What is being asked
When copying the records below, keep every word as it is and drop the images.

________

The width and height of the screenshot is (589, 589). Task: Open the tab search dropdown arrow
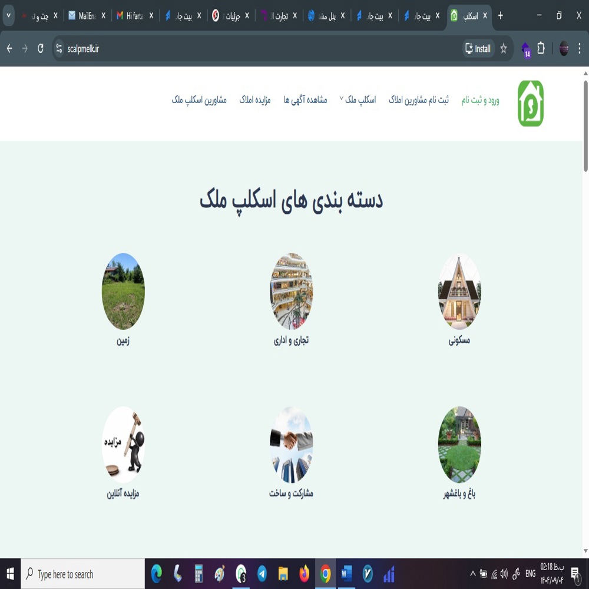(x=9, y=16)
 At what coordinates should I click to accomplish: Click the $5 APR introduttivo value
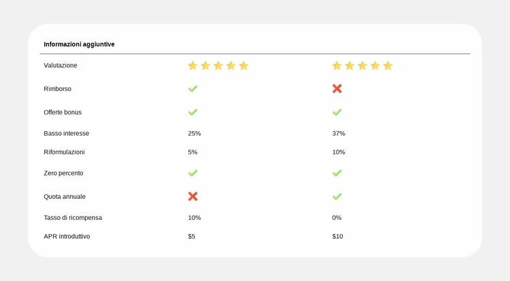click(192, 236)
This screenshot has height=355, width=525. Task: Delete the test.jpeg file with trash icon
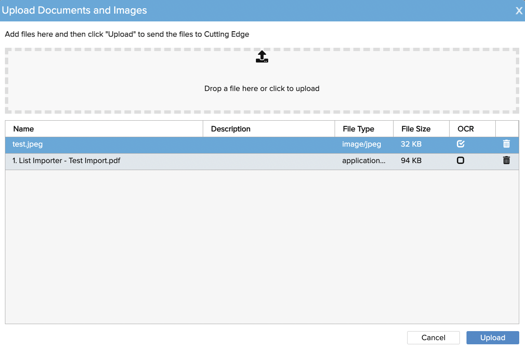[x=506, y=144]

________

Expected answer
The width and height of the screenshot is (589, 589). Task: Open the tab search dropdown arrow
(x=9, y=16)
 At what coordinates should I click to accomplish: Click the $5 APR introduttivo value
click(192, 236)
This screenshot has height=355, width=525. Task: Delete the test.jpeg file with trash icon
[x=506, y=144]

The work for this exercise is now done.